TEXT BLOCK:
Nick Naylor, the managing director, says the pandemic has meant a re-think about how to keep the business going – while making sure staff stayed safe.
“This is old fashioned Sheffield metal bashing. We heat treat it and get it into shape, we can’t do it separately, we do it as a team.
“It isn’t something you can sit at home and do,” he says.
“So we have staggered breaks and working times, we have people who have buddied up in twos who always work together.
“It has been something we’ve had to learn as we go along, as everybody else has, what works, what doesn’t work, how to keep people safe, and anything else that has been the priority while we keep the business standing up, waiting to get on with it.”
But Rotherham is one of those towns that has struggled to get infection rates down.
Even when they do fall, they do so slowly, and cases remain stubbornly over 100 cases per 100,000 people – while the average area in England has 45.
Ben Anderson, the director of public health at Rotherham Borough Council, describes a potentially deadly combination of a virus that thrives on contacts, and the type of face-to-face jobs the local economy depends on.
“This is a disease of inequalities,” he says.
“We see the structural make up of our economies, and Rotherham is a particular example, of economies across Yorkshire and the North East, and the North West where we have a lot of people in low skilled low-waged jobs.
“We have a lot of people in construction, manufacturing, and jobs that people have to go out to work in.

REQUIRED WORK:
1. Can you reproduce the passage on Rotherham and the pandemic, everything from "Ben Anderson, the" down to "skilled low-waged jobs."?
2. Answer these questions from the passage on Rotherham and the pandemic:
(a) What is Nick Naylor's role?
(b) Rotherham's cases stay stubbornly above what rate?
(c) Who is the director of public health at Rotherham Borough Council?
3. Could you extend the passage on Rotherham and the pandemic, picking up after its final sentence?

THE DATA:
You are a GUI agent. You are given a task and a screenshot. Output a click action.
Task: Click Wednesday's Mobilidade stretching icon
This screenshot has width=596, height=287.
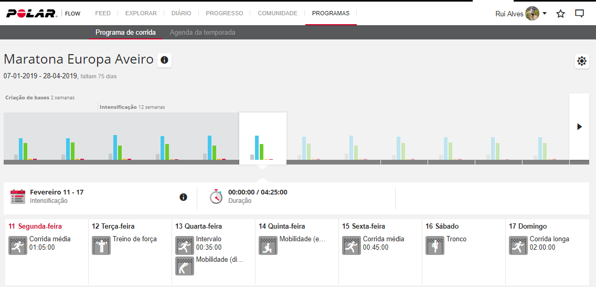(185, 266)
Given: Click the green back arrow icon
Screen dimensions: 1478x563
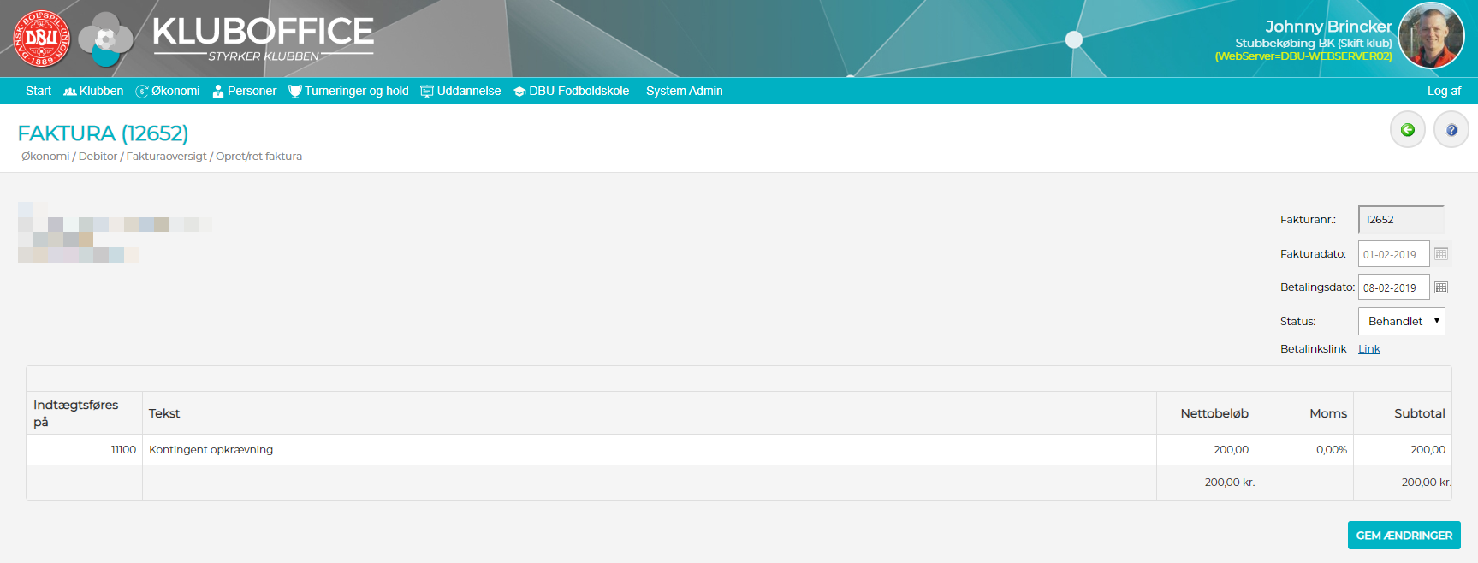Looking at the screenshot, I should (1407, 130).
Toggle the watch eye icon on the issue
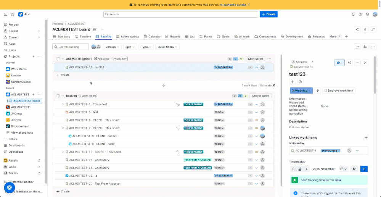Viewport: 381px width, 197px height. 339,63
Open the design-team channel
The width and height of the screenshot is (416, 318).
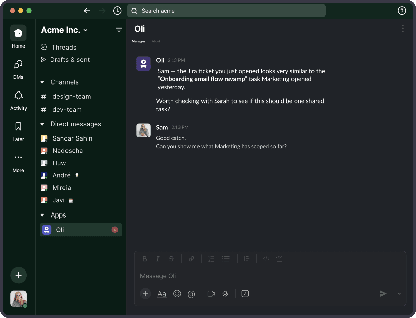click(x=71, y=97)
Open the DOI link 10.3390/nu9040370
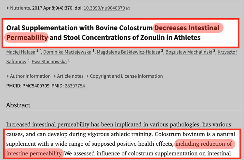244x160 pixels. click(104, 8)
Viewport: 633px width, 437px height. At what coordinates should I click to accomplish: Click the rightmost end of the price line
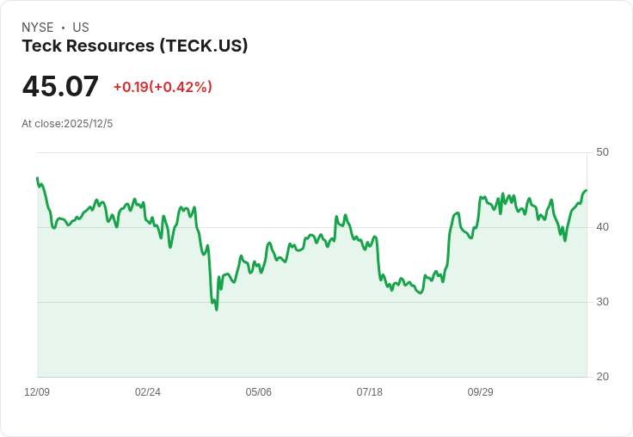[586, 191]
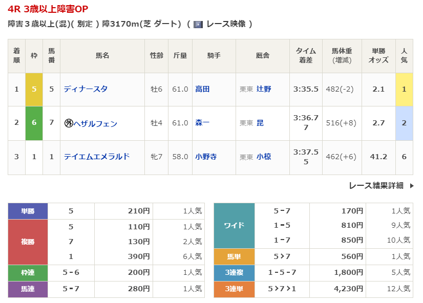Click the green frame number 6 cell
This screenshot has height=303, width=423.
(34, 123)
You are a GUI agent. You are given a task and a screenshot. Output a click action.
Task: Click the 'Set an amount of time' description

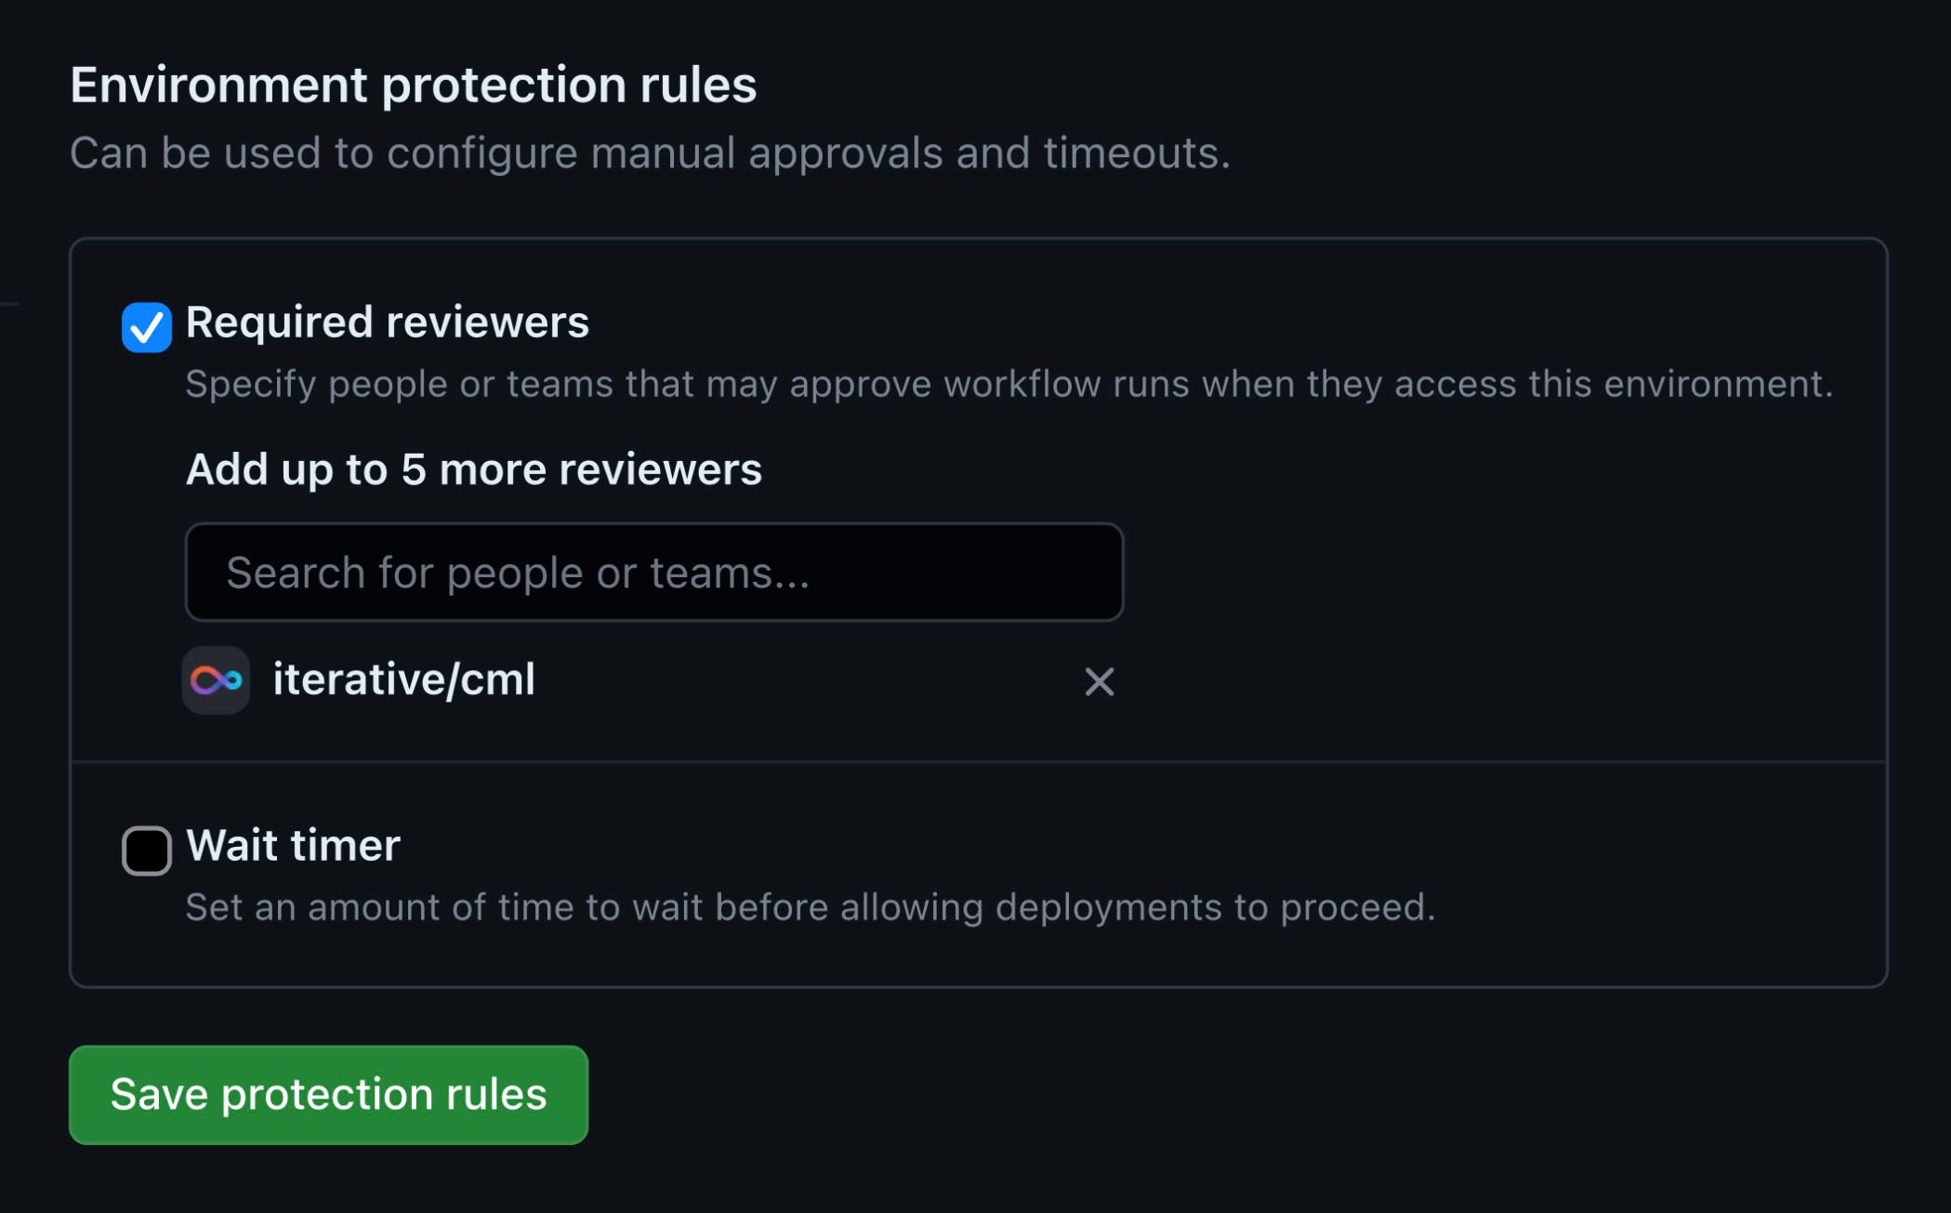click(x=810, y=907)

ANSWERS BELOW:
1.
Ben Anderson, the director of public health at Rotherham Borough Council, describes a potentially deadly combination of a virus that thrives on contacts, and the type of face-to-face jobs the local economy depends on.
“This is a disease of inequalities,” he says.
“We see the structural make up of our economies, and Rotherham is a particular example, of economies across Yorkshire and the North East, and the North West where we have a lot of people in low skilled low-waged jobs.

2.
(a) Managing director
(b) 100 cases per 100,000 people
(c) Ben Anderson

3.
“They can’t work from home, and all of that means more people are out in work places and commuting to and from work to places in the community, which all raises that transmission rate.
“And all of those structural factors just mean we will always have more people circulating and more people at risk of disease.”
“The company I work for have been so good, they really have gone above and beyond to make sure we are as protected as we can be.”
‘Above and beyond’
One way to break what health experts call the “chain of transmission” of the virus is to make sure people can isolate properly if they get a positive test, or live with someone who has.
Some people have faced a choice between putting food on the table and isolating.
So the support of your employer is vital.
In that regard, Neil Bingham is lucky.
He’s worked for the same warehouse company in Rotherham for 14 years, and continued to do so throughout the pandemic.
The irony is that the warehouse was supplying products to help people working from home.
But Neil knew that he’d still get paid even if he had to isolate.
“It’s always on your mind, you’re always going to worry about travelling to and from work, being in work and around people.
“The company I work for have been so good, they really have gone above and beyond to make sure we are as protected as we can be,” Neil says.
“But yeah, you do sort of worry, what if I do a test and it does come back positive?
“But we were always told that if that was the case, that we would still get paid anyway.
“So that was always a bit of comfort and a bit of reassurance, I suppose.”
‘Weary’ of following the rules
But away from the workplace, there’s also the fatigue of living through months of lockdowns and restrictions.
In East Dene, a relatively deprived area of Rotherham, Claire Drury has been working hard to keep her community going with virtual coffee mornings.
But she knows people are growing weary of following the rules.
“We’ve had people who have said they actually feel like going and breaking the rules – going to see a friend, going to see relatives they’ve not seen for a year.
“I do understand how they feel and how desperate they are starting to get.
“I want this lockdown to end and I want it to stop, full stop,” Claire says.
“I really, really want people to follow the rules so that we can keep opening up.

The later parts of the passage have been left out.